FDA Orders Change in ESA Labeling
July 30, 2008 – The Food and Drug Administration (FDA) ordered changes in the label for erythropoiesis-stimulating agents (ESAs). These changes respond to recommendations made by the FDA's Oncologic Drugs Advisory Committee (ODAC) on March 13 of this year. They represent the first time the FDA has used its recently granted authority to order changes in drug labels rather than to negotiate with pharmaceutical companies over proposed alterations.
The label updates to the three ESAs currently on the market (Aranesp, Procrit, and Epogen) alter the previous labeling in two critical ways.
First, the FDA said the drugs should not be used with patients who are expected to be cured of cancer. Amgen, the principal manufacturer of these agents, had pressed for language that would allow for the use of ESAs in cancer patients who are expected to be cured but who cannot receive blood transfusions.

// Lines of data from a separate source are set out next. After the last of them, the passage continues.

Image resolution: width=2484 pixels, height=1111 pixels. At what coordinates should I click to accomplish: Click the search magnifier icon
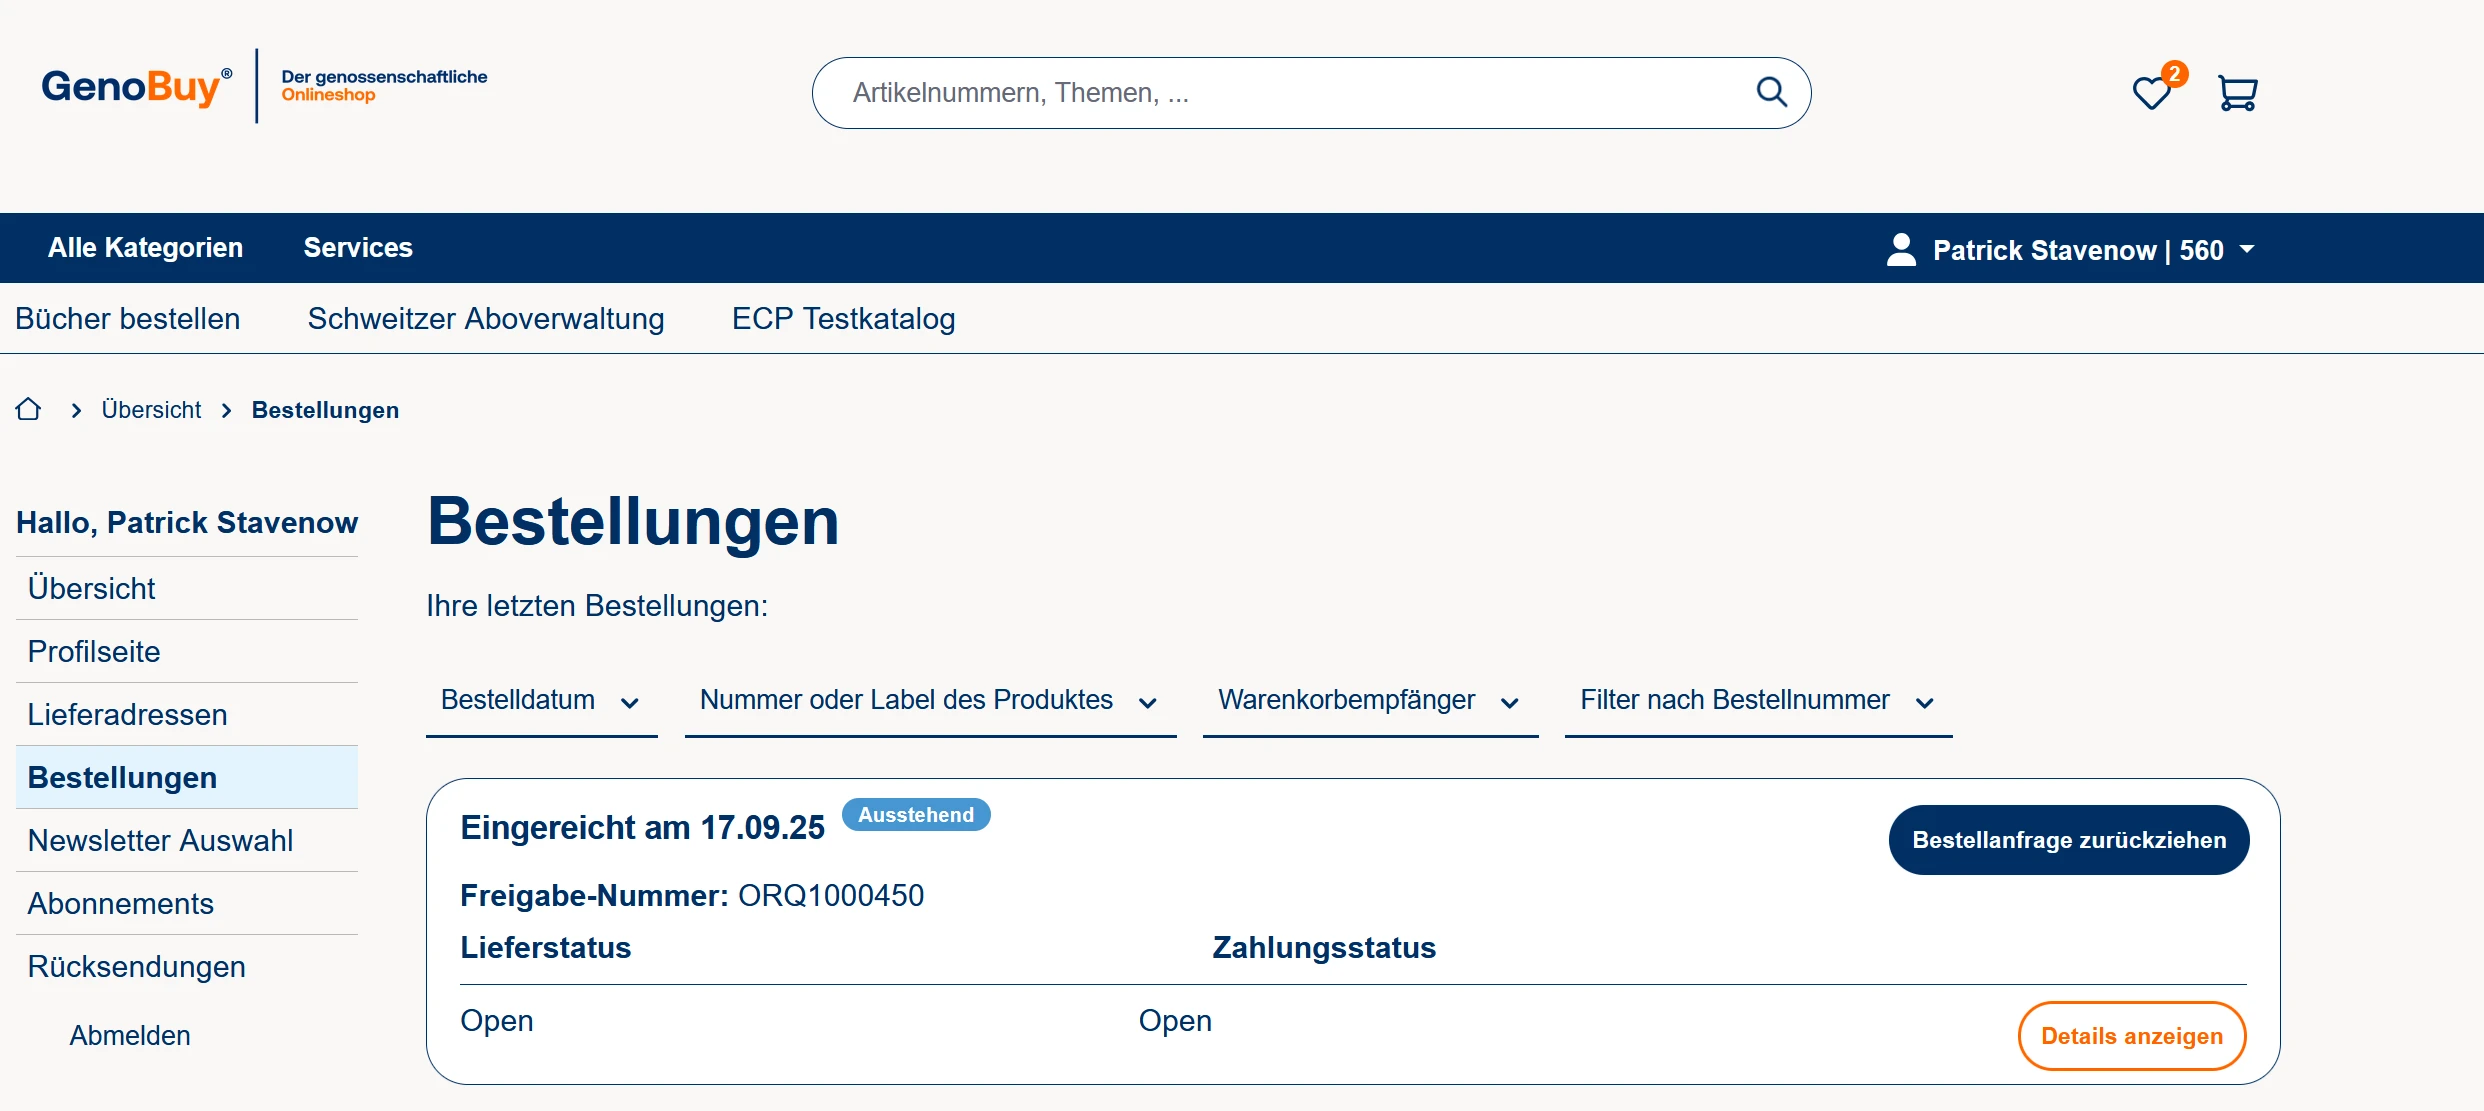pyautogui.click(x=1771, y=92)
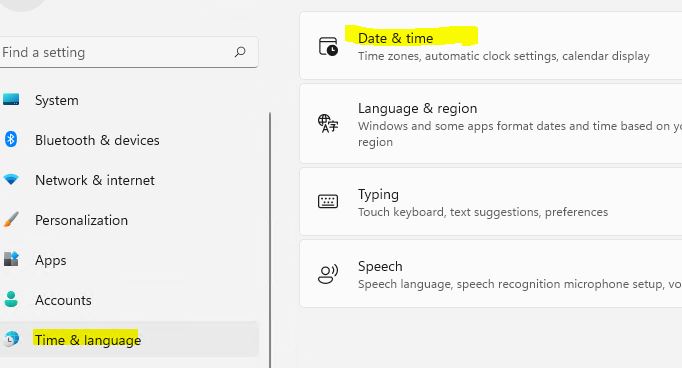Screen dimensions: 682x368
Task: Open Typing settings page
Action: click(491, 202)
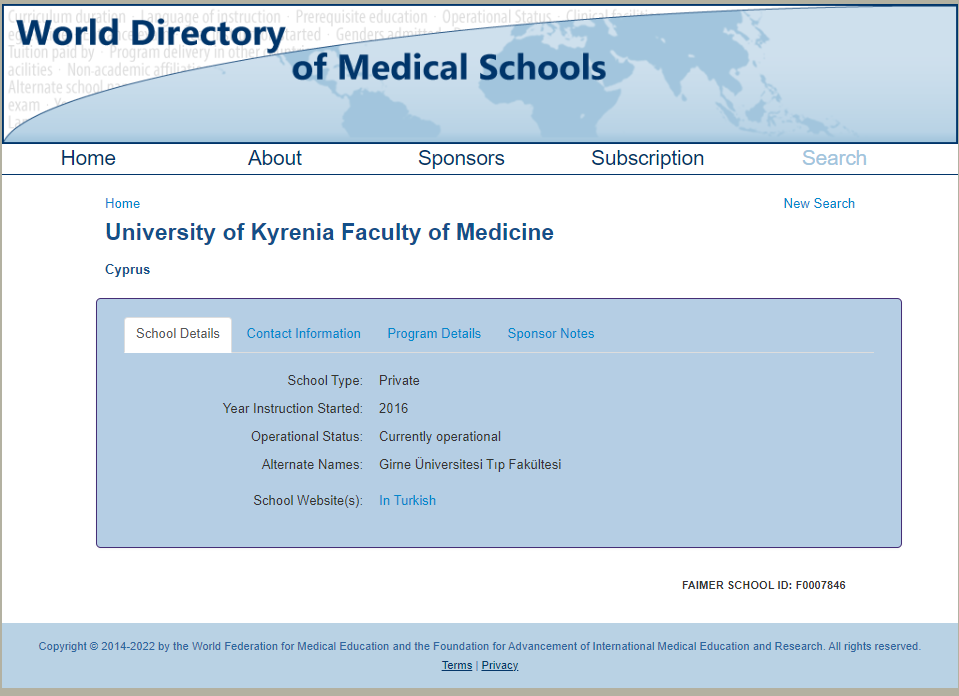The image size is (959, 696).
Task: Open the Program Details tab
Action: [434, 334]
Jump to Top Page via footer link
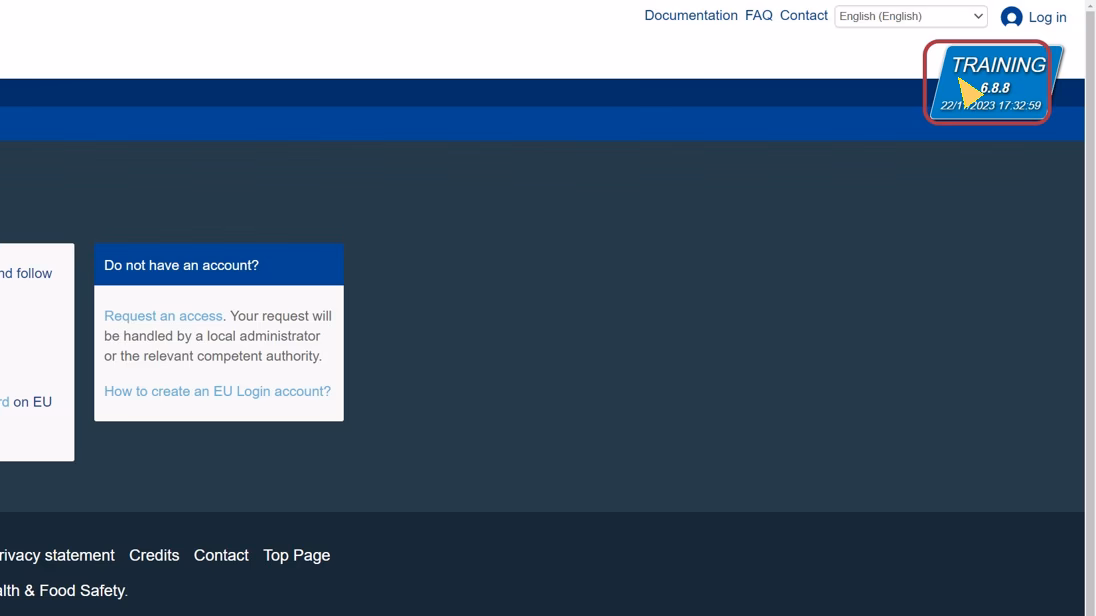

Second, the changes advise that ESA therapy should not begin when a patient's hemoglobin levels exceed or equal 10 g/dL. These restrictions were added due to concerns about possible shortened survival, increased disease progression, or thrombotic events in some patients.
The label changes are consistent with the Centers for Medicare and Medicaid Services' (CMS) national coverage decision (NCD) of July 30, 2007, which denies reimbursement for the use of ESAs at hemoglobin levels greater than 10 g/dL. CMS has indicated that there are no plans at this time to reopen the NCD. The revised label does not address the use of ESAs in patients with myelodysplasia. ASH has had much success working with local carriers to ensure that insurers allow coverage for MDS patients.
The new label changes will mostly affect adjuvant therapy for breast and colon cancer. For hematology, the changes will mostly affect the treatment for Hodgkin lymphoma, intermediate grade lymphoma, and mantel cell lymphoma where physicians have curative intent. In these cases, we can expect to see a possible increase in transfusions.
A copy of the "ASH-ASCO 2007 Clinical Practice Guideline Update on the Use of Epoetin and Darbepoetin" is available in ASH’s scientific journal, Blood.
The new labels are available on the FDA Web site. Changes are highlighted in red.
ASH will continue to keep its members apprised of all developments.